====== Records for this exercise ======

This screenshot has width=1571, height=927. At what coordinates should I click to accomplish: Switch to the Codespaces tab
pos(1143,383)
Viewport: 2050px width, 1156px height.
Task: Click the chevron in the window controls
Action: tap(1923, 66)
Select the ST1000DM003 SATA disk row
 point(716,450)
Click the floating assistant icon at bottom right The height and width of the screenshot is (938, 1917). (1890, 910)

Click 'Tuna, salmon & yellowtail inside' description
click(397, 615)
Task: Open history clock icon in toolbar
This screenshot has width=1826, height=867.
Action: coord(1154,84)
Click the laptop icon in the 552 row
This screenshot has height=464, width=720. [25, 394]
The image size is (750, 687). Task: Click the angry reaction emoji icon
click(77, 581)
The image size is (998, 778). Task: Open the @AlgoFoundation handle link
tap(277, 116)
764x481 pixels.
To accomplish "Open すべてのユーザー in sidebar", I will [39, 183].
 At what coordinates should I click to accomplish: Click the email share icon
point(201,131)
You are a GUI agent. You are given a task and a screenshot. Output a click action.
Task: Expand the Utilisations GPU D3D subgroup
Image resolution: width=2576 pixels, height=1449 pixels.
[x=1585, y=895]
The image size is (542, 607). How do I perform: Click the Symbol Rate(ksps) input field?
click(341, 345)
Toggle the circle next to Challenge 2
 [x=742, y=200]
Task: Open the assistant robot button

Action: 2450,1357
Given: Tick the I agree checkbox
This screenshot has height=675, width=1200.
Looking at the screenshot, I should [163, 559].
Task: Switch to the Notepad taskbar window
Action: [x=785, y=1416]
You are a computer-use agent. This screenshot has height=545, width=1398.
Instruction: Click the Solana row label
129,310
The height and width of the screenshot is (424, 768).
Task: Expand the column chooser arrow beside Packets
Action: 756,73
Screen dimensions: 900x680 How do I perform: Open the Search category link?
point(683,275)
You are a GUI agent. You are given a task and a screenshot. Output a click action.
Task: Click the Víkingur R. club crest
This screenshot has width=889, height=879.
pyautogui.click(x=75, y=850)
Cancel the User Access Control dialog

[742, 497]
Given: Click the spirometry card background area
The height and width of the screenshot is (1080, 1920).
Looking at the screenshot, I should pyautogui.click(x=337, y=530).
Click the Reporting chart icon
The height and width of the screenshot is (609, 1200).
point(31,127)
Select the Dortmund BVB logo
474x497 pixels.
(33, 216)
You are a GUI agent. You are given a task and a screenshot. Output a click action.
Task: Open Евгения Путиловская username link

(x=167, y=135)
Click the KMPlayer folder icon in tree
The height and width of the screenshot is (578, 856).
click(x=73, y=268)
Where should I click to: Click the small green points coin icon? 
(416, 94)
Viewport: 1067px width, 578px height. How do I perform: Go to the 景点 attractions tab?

======

### Required task:
Copy every row above verbatim, line for line.

### Response:
This screenshot has width=1571, height=927. At what coordinates should I click to accomplish: Switch to the Codespaces tab
pos(1143,383)
Viewport: 2050px width, 1156px height.
Task: Click the chevron in the window controls
Action: tap(1923, 66)
Select the ST1000DM003 SATA disk row
 point(716,450)
Click the floating assistant icon at bottom right The height and width of the screenshot is (938, 1917). (1890, 910)

Click 'Tuna, salmon & yellowtail inside' description
click(397, 615)
Task: Open history clock icon in toolbar
This screenshot has width=1826, height=867.
Action: coord(1154,84)
Click the laptop icon in the 552 row
This screenshot has height=464, width=720. [25, 394]
The image size is (750, 687). Task: Click the angry reaction emoji icon
click(77, 581)
The image size is (998, 778). Task: Open the @AlgoFoundation handle link
tap(277, 116)
764x481 pixels.
To accomplish "Open すべてのユーザー in sidebar", I will [39, 183].
 At what coordinates should I click to accomplish: Click the email share icon
point(201,131)
You are a GUI agent. You are given a task and a screenshot. Output a click action.
Task: Expand the Utilisations GPU D3D subgroup
Image resolution: width=2576 pixels, height=1449 pixels.
[x=1585, y=895]
The image size is (542, 607). How do I perform: Click the Symbol Rate(ksps) input field?
click(341, 345)
Toggle the circle next to Challenge 2
 [x=742, y=200]
Task: Open the assistant robot button

Action: 2450,1357
Given: Tick the I agree checkbox
This screenshot has height=675, width=1200.
Looking at the screenshot, I should [163, 559].
Task: Switch to the Notepad taskbar window
Action: [x=785, y=1416]
You are a computer-use agent. This screenshot has height=545, width=1398.
Instruction: Click the Solana row label
129,310
The height and width of the screenshot is (424, 768).
Task: Expand the column chooser arrow beside Packets
Action: 756,73
Screen dimensions: 900x680 How do I perform: Open the Search category link?
point(683,275)
You are a GUI agent. You are given a task and a screenshot. Output a click action.
Task: Click the Víkingur R. club crest
This screenshot has width=889, height=879.
pyautogui.click(x=75, y=850)
Cancel the User Access Control dialog

[742, 497]
Given: Click the spirometry card background area
The height and width of the screenshot is (1080, 1920).
Looking at the screenshot, I should pyautogui.click(x=337, y=530).
Click the Reporting chart icon
The height and width of the screenshot is (609, 1200).
point(31,127)
Select the Dortmund BVB logo
474x497 pixels.
(33, 216)
You are a GUI agent. You are given a task and a screenshot. Output a click action.
Task: Open Евгения Путиловская username link

(x=167, y=135)
Click the KMPlayer folder icon in tree
The height and width of the screenshot is (578, 856).
click(x=73, y=268)
Where should I click to: Click the small green points coin icon? 
(416, 94)
Viewport: 1067px width, 578px height. How do I perform: Go to the 景点 attractions tab?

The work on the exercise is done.